The census has been with us for more than 2,000 years, and is so important that the founding fathers wrote it into the U.S. Constitution as one of the duties of the federal government. While the process has changed from the time of Christ, where the people came to the census takers, to a more modern system of counting, the effect is the same — the government knows how many people reside within its borders at one fixed point in time.

In the U.S., this decennial census has the impact of deciding how many congressional districts each state gets, and the eligibility of the state for various federal government tax distribution programs.

One unintended consequence of the 2010 census is that it reveals a simple truth. People move to states which have lower taxes, and away from high tax states. This is reflected in the apportionment of seats in the House of Representatives: high tax states New York, New Jersey, Michigan, Illinois and Massachusetts lost 6 seats, while zero-income tax states Florida and Texas netted 6 new seats.

We saw this in 2010, when the most famous moving van in sports took self-adulating basketball star LaBron James’ skills to South Beach. The fact that South Beach is in Florida, which doesn’t have a state income tax, might just have played a small role in the decision.

On a less public scale, the geniuses who run Maryland’s state government decided to impose a “millionaire” tax with the idea of increasing their revenues to support their ever burgeoning welfare state. Just like LaBron, Maryland’s millionaires apparently decided to take their talents elsewhere as the Wall Street Journal reports that the number of millionaires in Maryland declined from 3,000 to 2,000 in just one year after the millionaire’s tax went into effect.

The WSJ story quotes Christopher Summers, president of the Maryland Public Policy Institute, as explaining the reason for the decline by noting, “Marylanders with high incomes typically own second homes in tax friendlier states like Florida, Delaware, South Carolina and Virginia. So it’s easy for them to change their residency.”
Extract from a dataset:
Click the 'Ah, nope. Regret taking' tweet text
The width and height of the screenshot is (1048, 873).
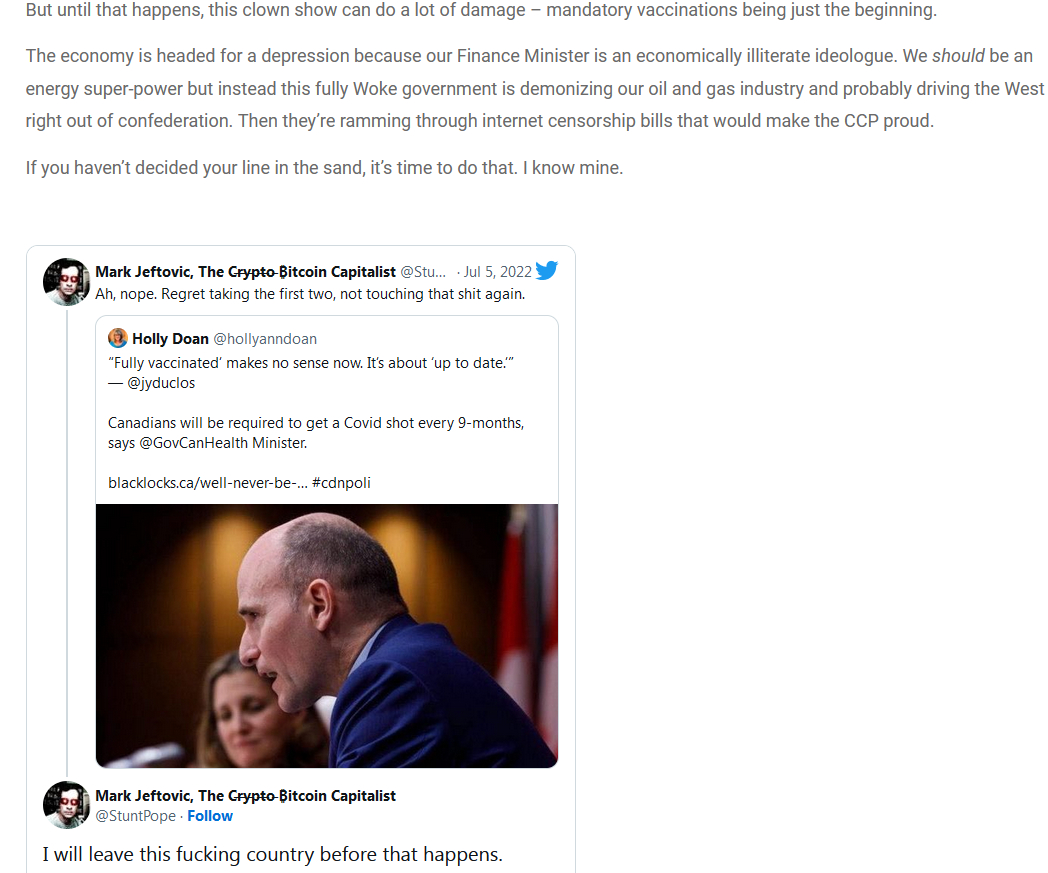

The phenomenon of the wealthy moving away from high tax areas to lower tax areas is not confined to just state governments. In the 1970’s, Great Britain had an effective tax rate of just under 95 percent for the wealthy, meaning that the taxpayer got to keep one shilling for every twenty shillings earned. The Beatles wrote about this phenomenon in their song on their Revolver album called “Taxman,” with eerily familiar lyrics,

“Should five percent
Appear too small,
Be thankful I don’t
Take it all.

“’Cause I’m the taxman.
Yeah, I’m the taxman.”

But John Lennon, Paul McCartney, George Harrison and Ringo Starr didn’t just sing about hating taxes, they did something about it. According to numerous sources, Apple Records was at least partly, a scheme to avoid paying taxes.

However, even if the left, that continues to cling to the notion that the wealthy will just stay put no matter how high the tax rate, only listened to John Lennon’s socialist anthem, “Imagine”, they would be hard pressed to miss how other music icons have moved to avoid onerous tax rates. Icons like the Rolling Stones’ Mick Jagger who escaped Great Britain’s tax system by moving to the south of France, where one publication lists him as the top “tax exile” in the world, and Phil Collins, who is number ten on the list.

Given this history, no one should be surprised that the just released U.S. Census shows that Americans, are also behaving rationally by flocking from high tax states to low tax one’s, and that those who are left behind are often those who use the very government services that have driven the tax payers out of the state.

So the question is simple, are those who continually look for ways to soak the rich merely ignorant of history, or do they just choose to ignore it?

Rick Manning is the Director of Communications for Americans for Limited Government.